'''

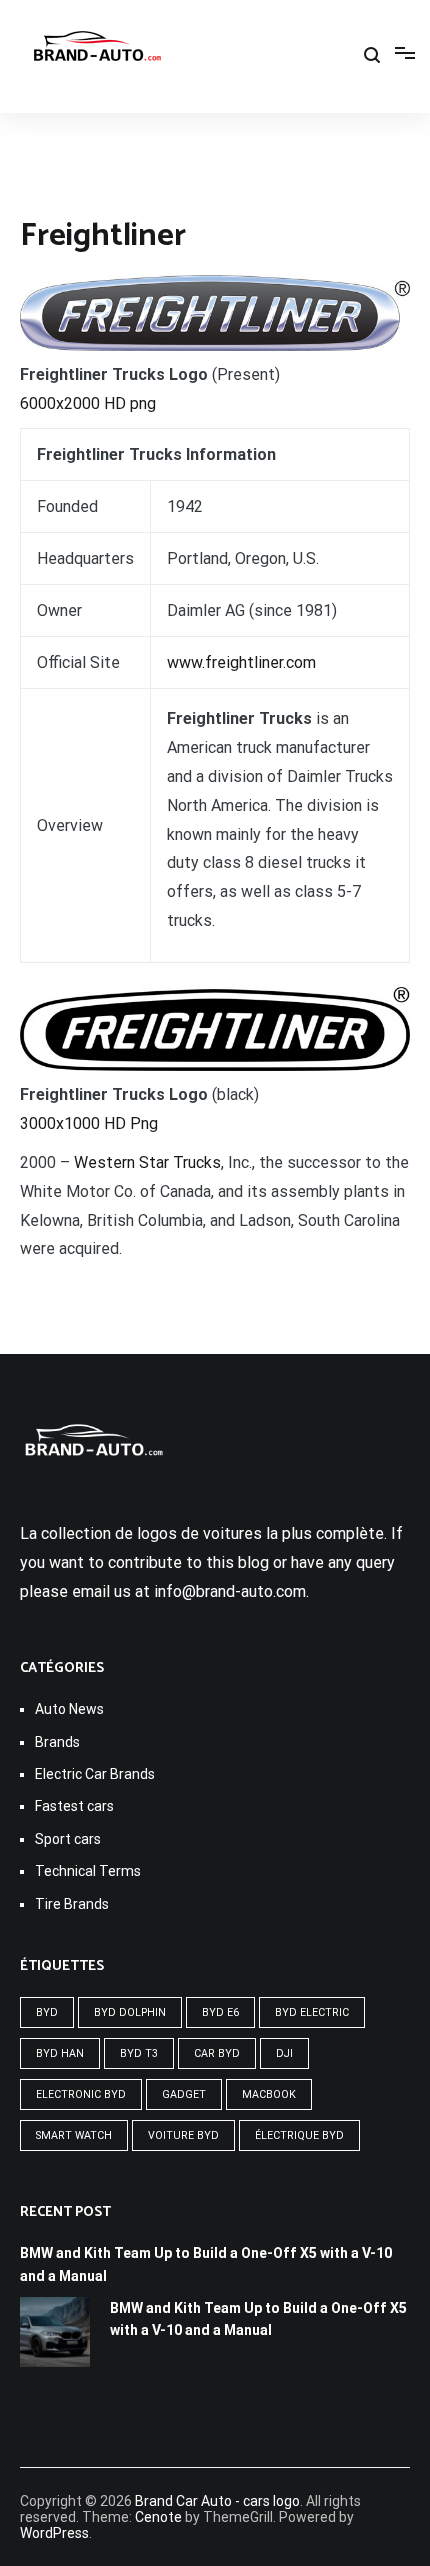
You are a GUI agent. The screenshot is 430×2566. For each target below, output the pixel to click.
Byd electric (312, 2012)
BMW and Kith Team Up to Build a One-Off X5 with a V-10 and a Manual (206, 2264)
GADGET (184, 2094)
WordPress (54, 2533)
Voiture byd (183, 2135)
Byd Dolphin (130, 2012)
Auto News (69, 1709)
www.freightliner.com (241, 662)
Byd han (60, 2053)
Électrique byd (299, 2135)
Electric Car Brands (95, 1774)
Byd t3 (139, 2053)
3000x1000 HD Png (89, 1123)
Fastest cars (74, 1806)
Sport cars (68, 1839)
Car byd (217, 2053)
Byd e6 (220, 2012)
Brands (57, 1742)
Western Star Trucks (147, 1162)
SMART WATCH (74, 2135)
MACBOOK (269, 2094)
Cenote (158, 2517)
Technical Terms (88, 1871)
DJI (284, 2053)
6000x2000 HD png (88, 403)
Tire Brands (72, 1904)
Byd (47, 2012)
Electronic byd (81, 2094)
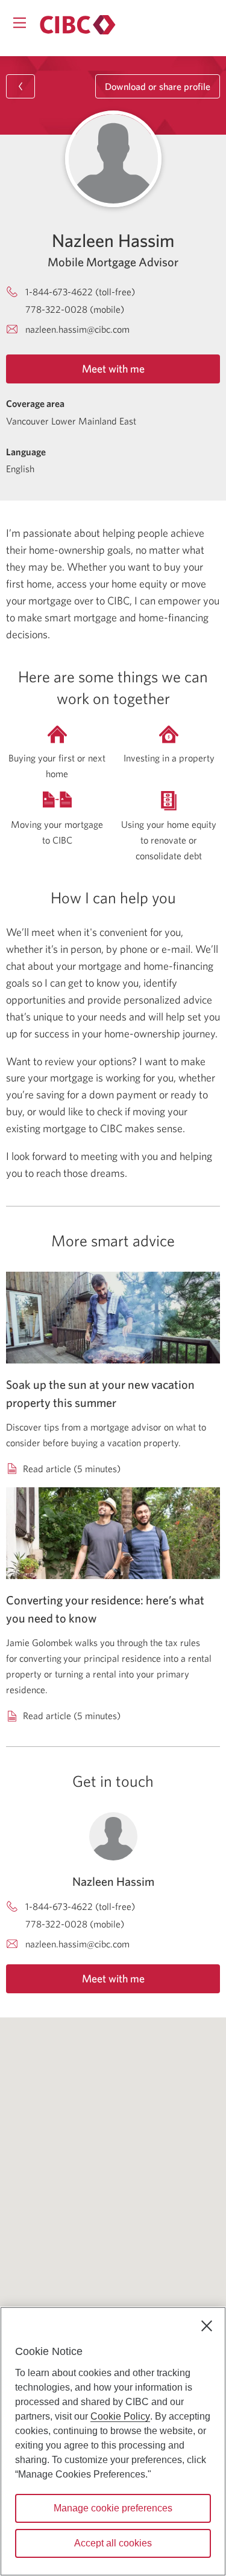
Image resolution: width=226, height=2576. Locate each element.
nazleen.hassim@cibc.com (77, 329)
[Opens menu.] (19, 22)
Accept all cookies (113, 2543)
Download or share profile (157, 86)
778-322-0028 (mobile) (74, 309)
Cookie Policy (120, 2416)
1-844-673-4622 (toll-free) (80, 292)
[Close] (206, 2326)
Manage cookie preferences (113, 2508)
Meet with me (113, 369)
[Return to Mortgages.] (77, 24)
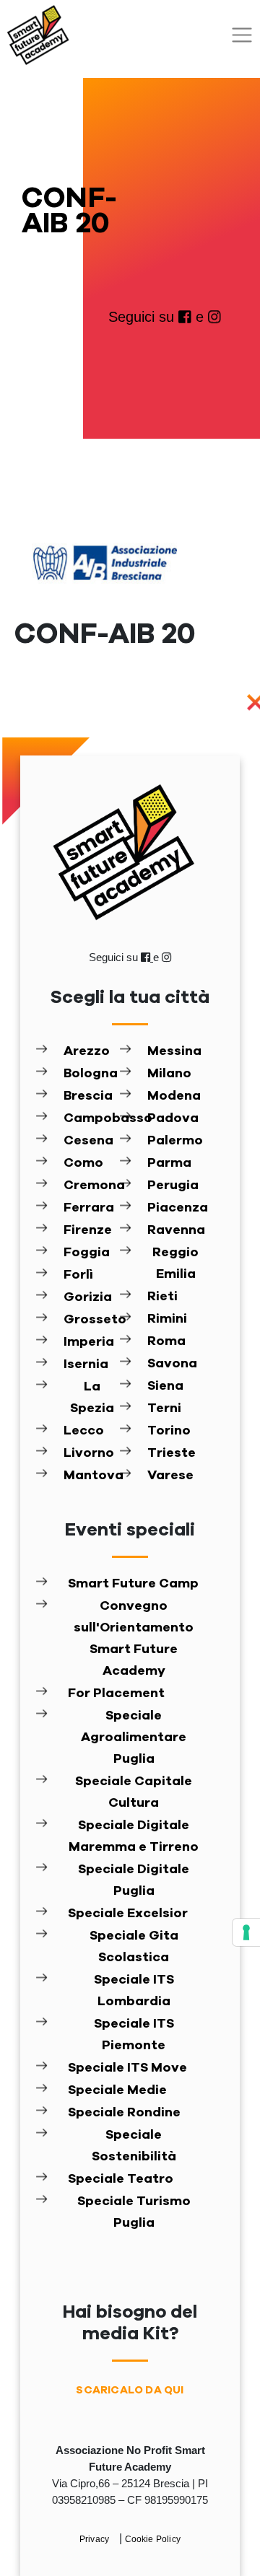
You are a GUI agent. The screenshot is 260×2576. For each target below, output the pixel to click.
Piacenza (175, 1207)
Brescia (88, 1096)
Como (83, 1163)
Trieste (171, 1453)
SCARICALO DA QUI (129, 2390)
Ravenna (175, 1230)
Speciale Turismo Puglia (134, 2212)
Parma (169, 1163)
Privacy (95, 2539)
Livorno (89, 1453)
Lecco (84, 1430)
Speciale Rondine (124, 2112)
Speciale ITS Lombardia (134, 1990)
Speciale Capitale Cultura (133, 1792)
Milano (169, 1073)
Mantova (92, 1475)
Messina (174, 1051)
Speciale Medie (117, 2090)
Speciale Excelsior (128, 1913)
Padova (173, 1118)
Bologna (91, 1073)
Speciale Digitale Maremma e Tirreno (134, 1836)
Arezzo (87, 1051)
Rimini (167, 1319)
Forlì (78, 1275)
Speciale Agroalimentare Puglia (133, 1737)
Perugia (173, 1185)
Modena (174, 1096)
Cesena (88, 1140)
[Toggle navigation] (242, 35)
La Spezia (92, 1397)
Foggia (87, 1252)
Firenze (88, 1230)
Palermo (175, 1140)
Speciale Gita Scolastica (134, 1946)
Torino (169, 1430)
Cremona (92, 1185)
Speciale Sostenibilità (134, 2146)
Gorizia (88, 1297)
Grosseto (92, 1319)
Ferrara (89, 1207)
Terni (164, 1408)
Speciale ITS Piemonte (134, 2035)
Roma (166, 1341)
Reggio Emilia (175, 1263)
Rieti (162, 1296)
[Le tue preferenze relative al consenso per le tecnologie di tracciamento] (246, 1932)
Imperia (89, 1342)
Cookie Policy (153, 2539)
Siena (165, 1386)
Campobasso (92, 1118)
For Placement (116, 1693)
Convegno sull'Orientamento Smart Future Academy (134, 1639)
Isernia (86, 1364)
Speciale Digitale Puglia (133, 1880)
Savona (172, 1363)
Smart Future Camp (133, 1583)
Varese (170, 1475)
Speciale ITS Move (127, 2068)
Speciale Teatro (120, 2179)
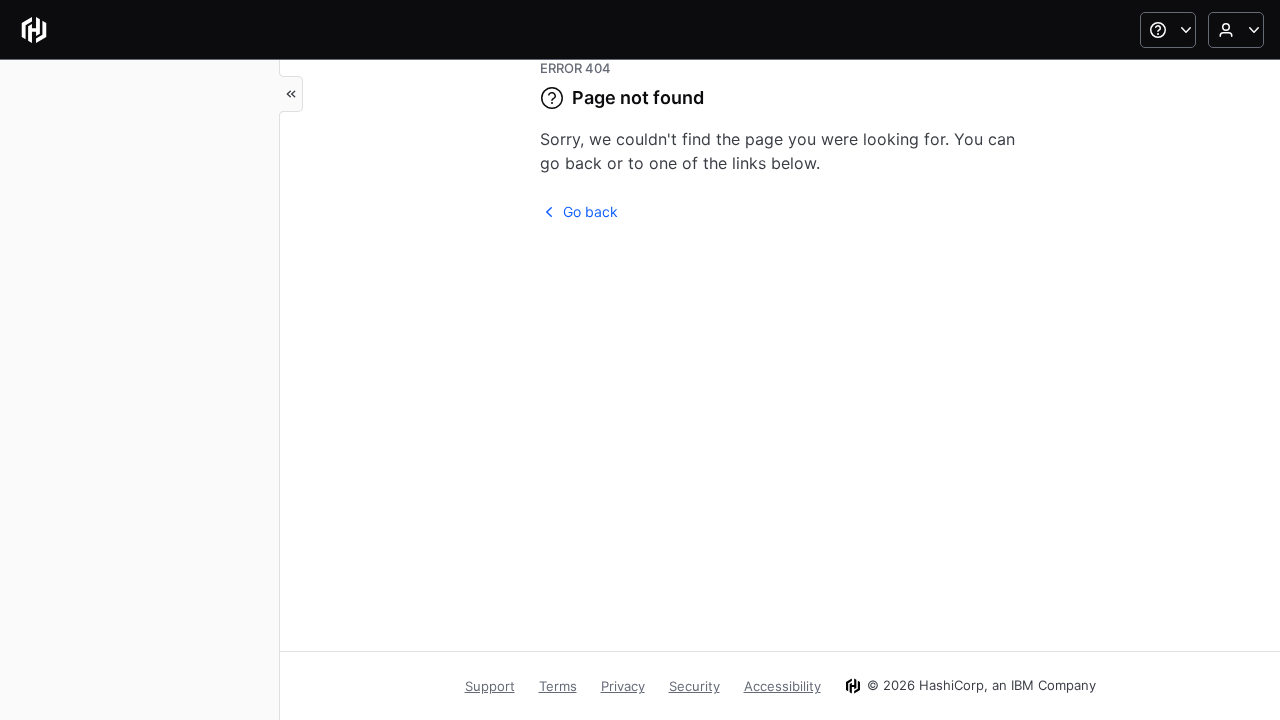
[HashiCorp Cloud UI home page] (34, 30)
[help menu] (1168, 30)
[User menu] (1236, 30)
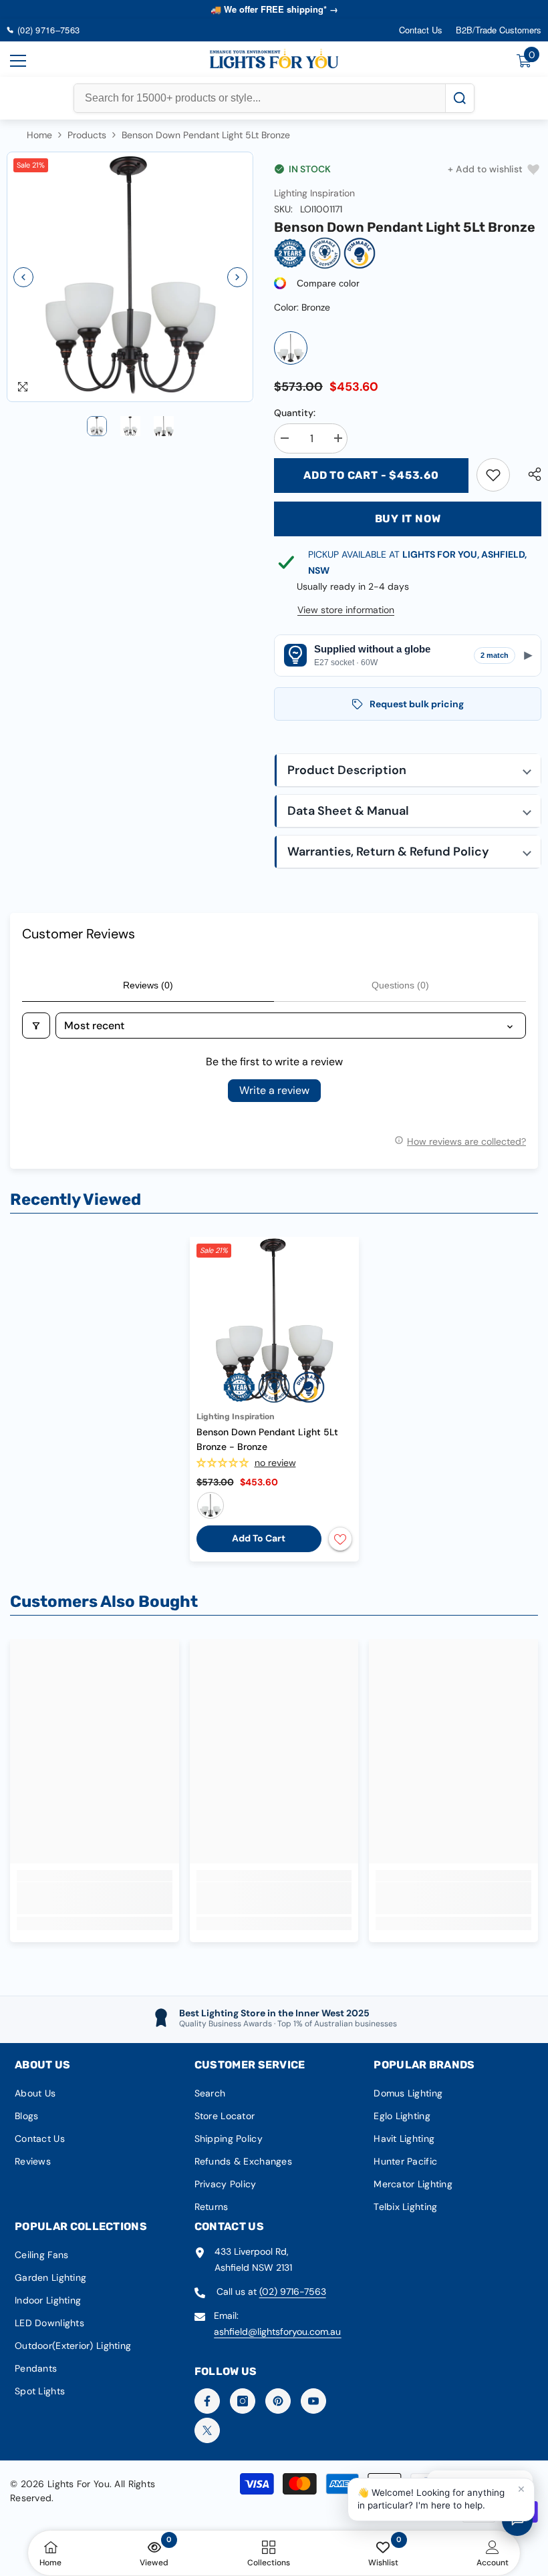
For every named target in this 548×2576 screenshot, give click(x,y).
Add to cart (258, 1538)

'''

→ Work order
Without the pictures, copy the entries from their first line through the line containing "Voiture byd (183, 2135)", and only those lines.

→ Output below
You are a GUI agent. The screenshot is 430×2566. For each target below, output the pixel to click.
Byd electric (312, 2012)
BMW and Kith Team Up to Build a One-Off X5 with a V-10 and a Manual (206, 2264)
GADGET (184, 2094)
WordPress (54, 2533)
Voiture byd (183, 2135)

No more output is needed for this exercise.